Description
The function generates PCA scores using the model created by td_pca_valib()
. The
scoring process expresses each component as a linear combination of the input columns.
The result output tbl_teradata contains one or more index (key) columns and PCA score
columns, one for each component.
When PCA analysis was based on a correlation matrix, scoring input data is normalized
by subtracting the mean and dividing by the standard deviation. If multiple factor models
were built by means of one or more group by columns, the resulting score tbl_teradata
includes these columns and score the grouped input columns accordingly.
Usage
td_pca_predict_valib(model, data, ...)
Arguments
model |
Required Argument. |
data |
Required Argument. |
... |
Specifies other arguments supported by the function as described in the 'Other Arguments' section. |
Value
Function returns an object of class "td_pca_predict_valib" which is a named list containing object of class "tbl_teradata".cr Named list member can be referenced directly with the "$" operator using name: result.
Other Arguments
index.columns
Optional Argument.
Specifies one or more different columns for the primary index of
the result output tbl_teradata. By default, the primary index
columns of the result output tbl_teradata are the primary index
columns of the input tbl_teradata "data". In addition, the columns
specified in this argument need to form a unique key for the result
output tbl_teradata. Otherwise, there are more than one score for
a given observation.
Types: character OR vector of Strings (character)
accumulate
Optional Argument.
Specifies one or more columns from the "data" tbl_teradata that can
be passed to the result output tbl_teradata.

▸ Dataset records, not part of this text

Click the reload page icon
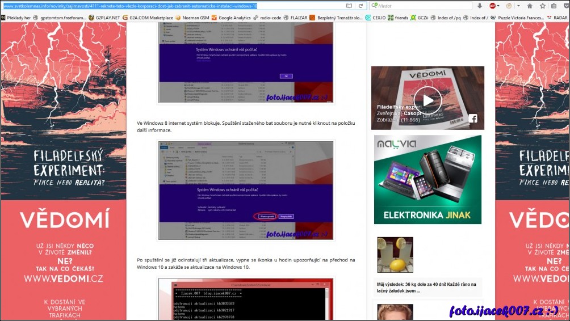 click(x=361, y=6)
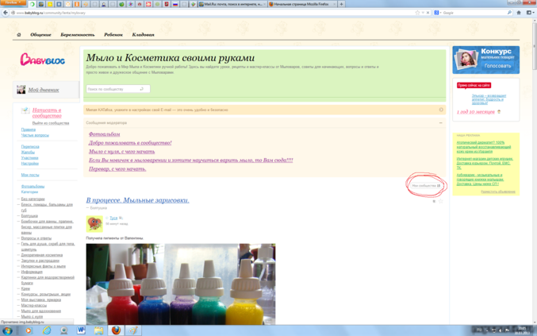Viewport: 537px width, 336px height.
Task: Open the 'Мои сообщества' dropdown
Action: [x=426, y=185]
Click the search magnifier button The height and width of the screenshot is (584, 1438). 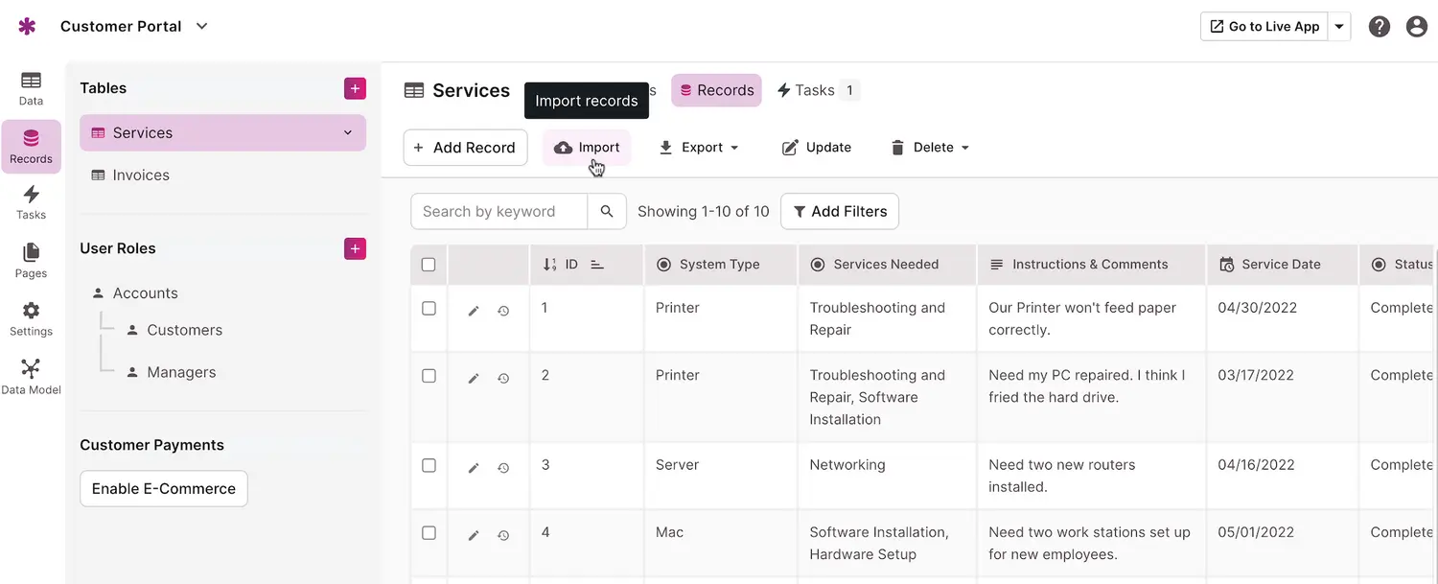pos(607,212)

Types: character OR vector of Strings (character)
Examples
# Notes:
# 1. To execute Vantage Analytic Library functions, set option 'val.install.location' to
# the database name where Vantage analytic library functions are installed.
# 2. Datasets used in these examples can be loaded using Vantage Analytic Library installer.

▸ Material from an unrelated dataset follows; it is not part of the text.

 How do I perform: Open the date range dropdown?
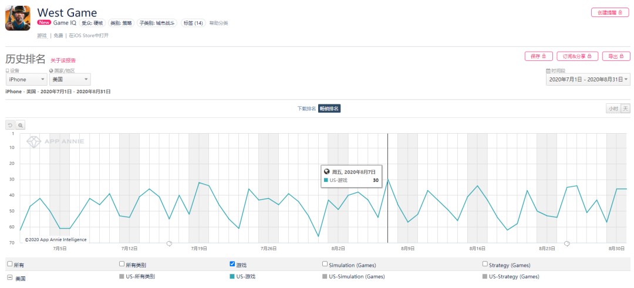coord(588,79)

# Set the option 'val.install.location'.
options(val.install.location = "SYSLIB")
# Get remote data source connection.
con <- td_get_context()$connection
# Create an object of class "tbl_teradata".
df <- tbl(con, "customer")
print(df)
# Run PCA() on columns "age", "income", "years_with_bank" and "nbr_children".
pca_obj <- td_pca_valib(data=df,
columns=c("age", "years_with_bank", "nbr_children", "income"))
# Get PCA scores using the model generated above.
obj <- td_pca_predict_valib(data=df,
model=pca_obj$result,
index.columns="cust_id",
accumulate=c("age", "years_with_bank", "nbr_children"))
# Print the results.
print(obj$result)
# Score using S3 predict function and the model generated above.
obj <- predict(pca_obj,
data=df,
index.columns="cust_id",
accumulate=c("age", "years_with_bank", "nbr_children"))
# Print the results.
print(obj$result)